As part of the switch, DoubleLine Equity LP replaced Wilshire Associates as the fund’s sub-advisor. DoubleLine Equity is an affiliate of DoubleLine Capital LP, an investment management firm led by CEO Jeffrey Gundlach. While the firm is noted for its fixed-income expertise, it also oversees a sizable equity portfolio. The revamped AdvisorShares fund, which retained its net expense ratio of 0.90%, aims to hold a concentrated portfolio of 35 to 50 positions of both classic value and quality value stocks.

Redefining Value Investing

Distillate Capital’s name conjures images of petroleum distillates, but its first ETF takes a customized approach to value investing. The Distillate U.S. Fundamental Stability & Value ETF (DSTL) follows a rules-based index created by the Chicago-based asset manager that screens the 500 largest U.S. companies by market cap to eliminate those with less than five years of cash-flow-per-share data.
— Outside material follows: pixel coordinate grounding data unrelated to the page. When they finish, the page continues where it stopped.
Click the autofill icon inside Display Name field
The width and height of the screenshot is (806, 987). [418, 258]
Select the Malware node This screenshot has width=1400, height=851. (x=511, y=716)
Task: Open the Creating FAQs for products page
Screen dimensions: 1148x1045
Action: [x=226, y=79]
The remaining companies are evaluated on three proprietary fundamental measures: their financial indebtedness, their fundamental stability and their projected cash flows. Distillate believes its proprietary cash-based measure, called “distilled cash yield,” offers a consistent gauge of valuation by allowing a comparison of older, more physical-asset based companies with newer, more R&D-oriented ones. The fund, which holds roughly 100 companies, charges 0.39%.

Global X Launches Suite Of China ETFs

In the midst of trade war worries late last year, Global X debuted six China ETFs —five sector-focused products and the Global X MSCI China Large-Cap 50 ETF (CHIL)—that aim to provide investors with more flexibility in investing in the world’s second-largest economy.
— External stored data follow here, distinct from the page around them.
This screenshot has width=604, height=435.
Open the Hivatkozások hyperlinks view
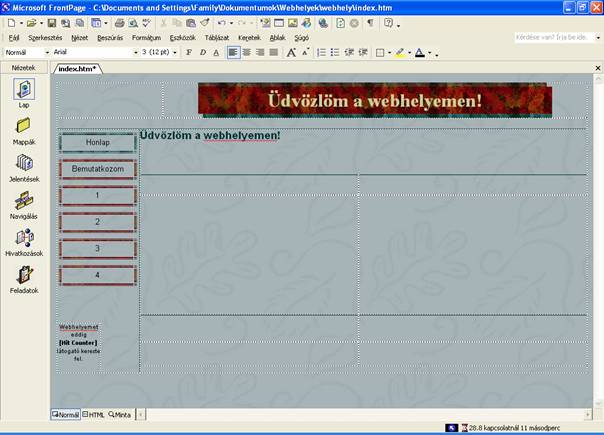24,238
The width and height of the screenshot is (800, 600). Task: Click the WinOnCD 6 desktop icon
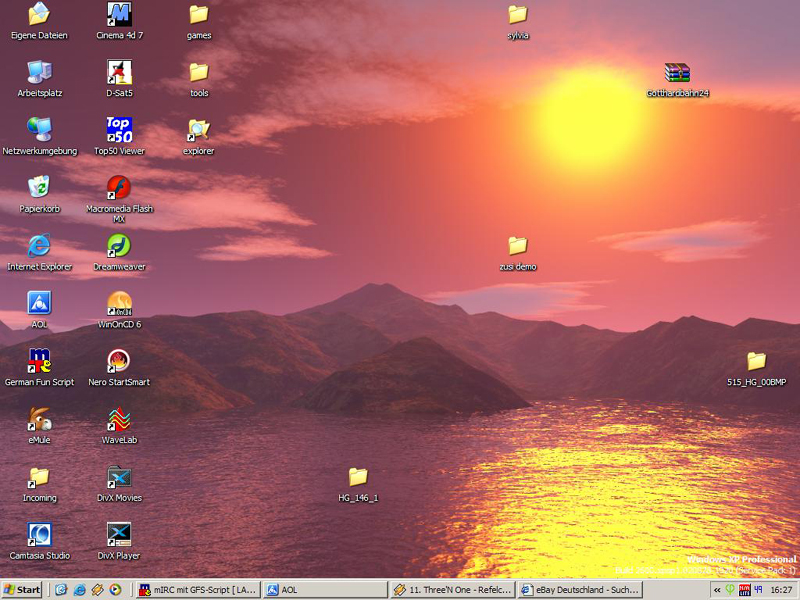tap(119, 303)
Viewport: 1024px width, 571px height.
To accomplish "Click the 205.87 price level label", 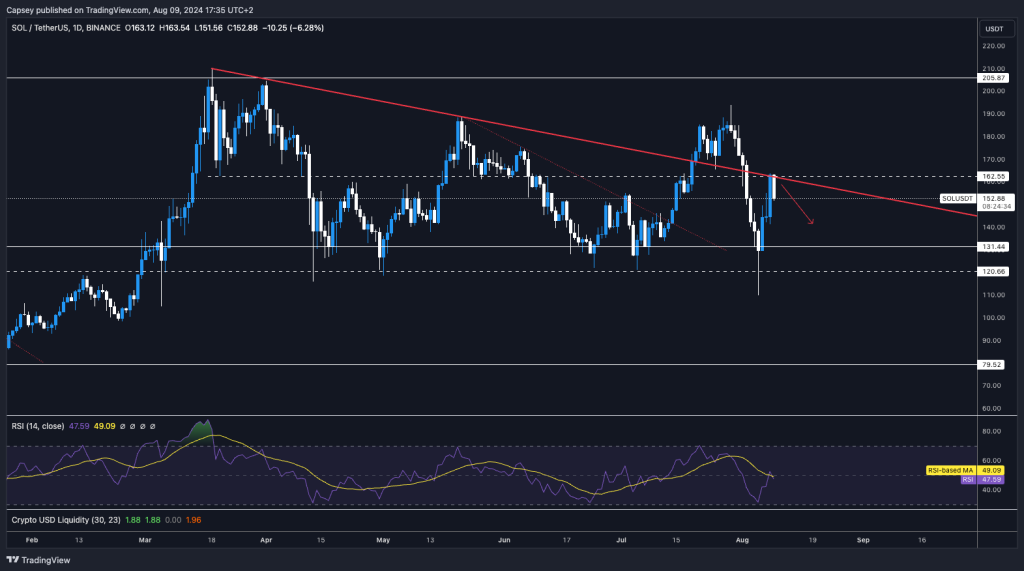I will [993, 78].
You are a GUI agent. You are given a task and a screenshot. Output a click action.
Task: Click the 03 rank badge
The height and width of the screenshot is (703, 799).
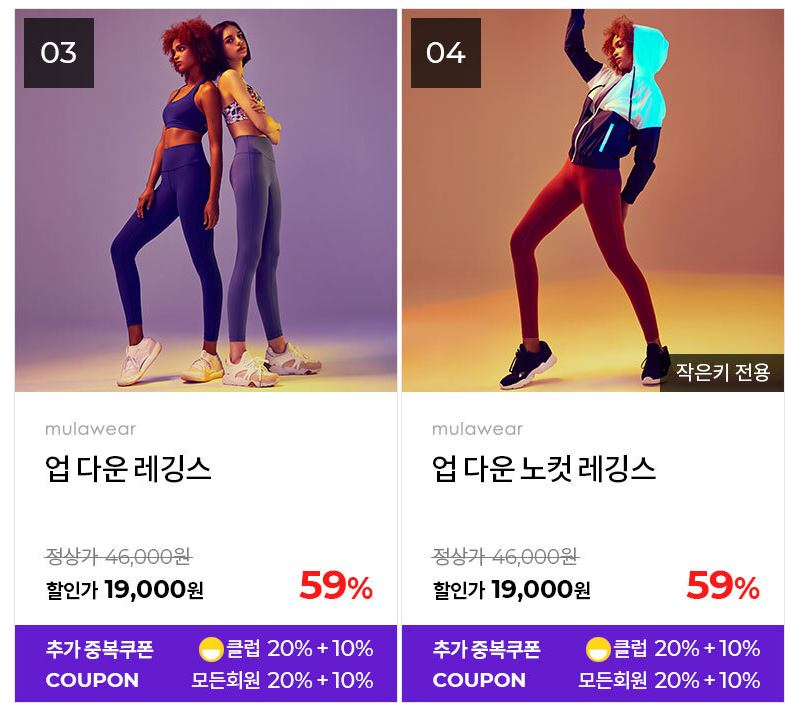point(59,53)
Despite the headline worries, Global X believes it’s a good time to launch China-focused ETFs because all of the talk about slowing global growth, increasing political tension and trade wars drives a wedge between the returns of different sectors in China. “The whole thesis behind sector investing is that these stocks don’t trade as one,” said Jay Jacobs, head of research and strategy at Global X Funds.

The five new sector ETFs comprise the following:

· Global X MSCI China Consumer Staples ETF (CHIS)
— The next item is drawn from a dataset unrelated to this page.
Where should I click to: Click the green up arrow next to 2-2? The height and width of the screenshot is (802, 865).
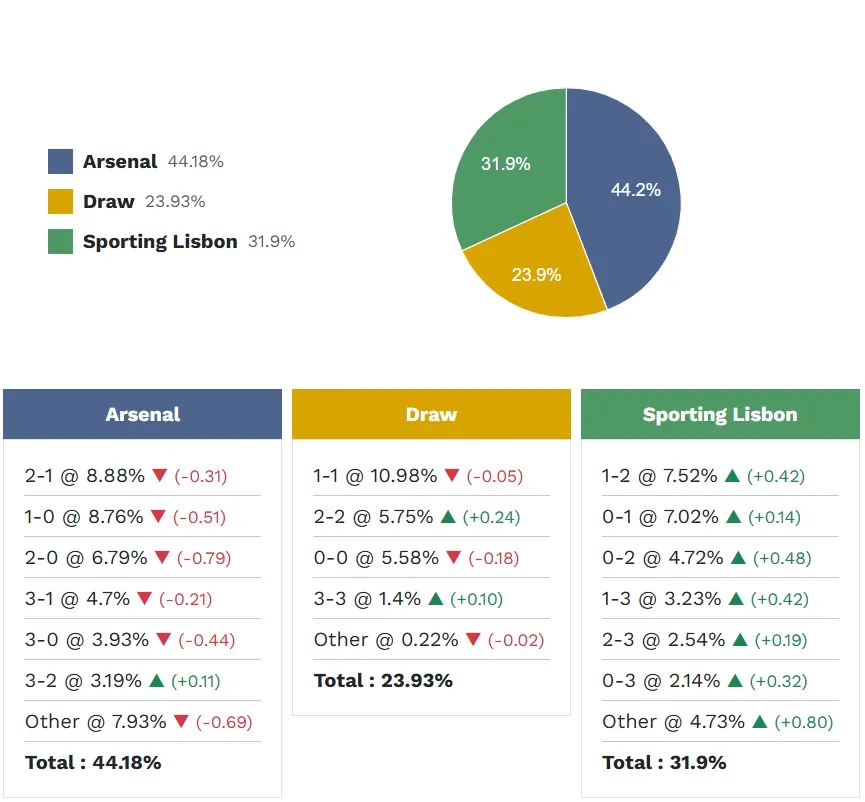click(x=448, y=517)
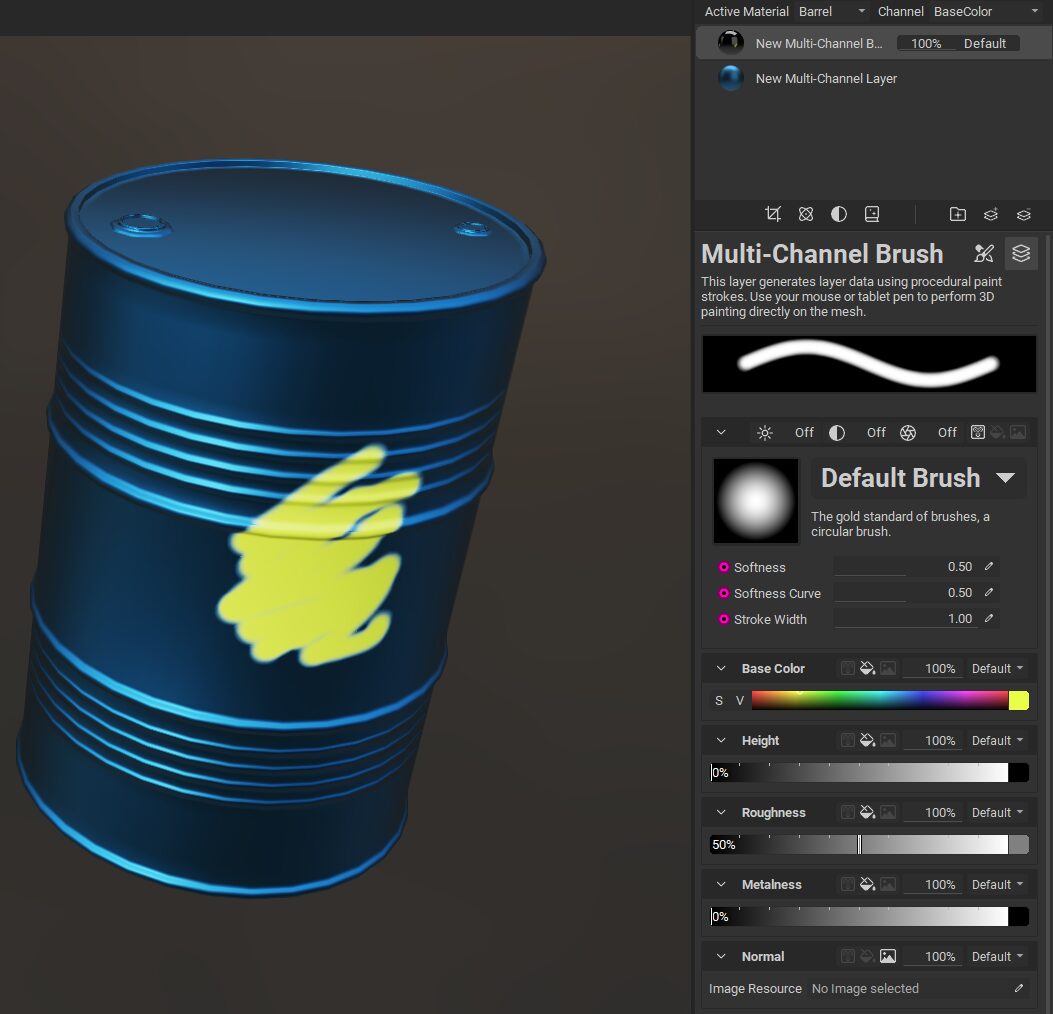This screenshot has height=1014, width=1053.
Task: Click the S saturation button in Base Color
Action: click(x=718, y=701)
· Global X MSCI China Health Care ETF (CHIH)

· Global X MSCI China Information Technology ETF (CHIK)

· Global X MSCI China Real Estate ETF (CHIR)

· Global X MSCI China Utilities ETF (CHIU)

An ETF For Black Swan Events

Last quarter’s stock market volatility rattled investors and likely prompted lots of serious thought about downside protection. In what perhaps is a case of fortuitous timing, Amplify ETFs in November introduced the Amplify BlackSwan Growth & Treasury Core ETF (SWAN), which tracks an index designed to provide upside exposure to the S&P 500 while offering a bond-heavy portfolio to protect investors against sharp equity downturns.

Roughly 90% of the fund will allocate to U.S. Treasurys ranging from two- to 30-year durations, which cumulatively provide a portfolio duration akin to 10-year Treasury notes. Duration measures a bond’s sensitivity to changes in interest rates, and the 10-year note was chosen on the premise that returns on intermediate-term U.S. Treasury securities tend to have low correlations with U.S. equities.

The remaining 10% or so of the underlying S-Network BlackSwan Core Total Return Index will comprise LEAP options on the SPDR S&P 500 ETF (SPY) in the form of in-the-money calls, which are options contracts with a strike price below the current price of the targeted asset. The options provide leveraged exposure to equities, and will generally have a delta of 70 at the time of purchase, meaning that each LEAP option will have a corresponding movement of 70 cents for every $1.00 of movement in the share price of SPY. In other words, the fund strives to capture 70% of the upside experienced by the SPY fund over a full market cycle.

The index reconstitutes and rebalances every June and December, and its expense ratio is 0.49%.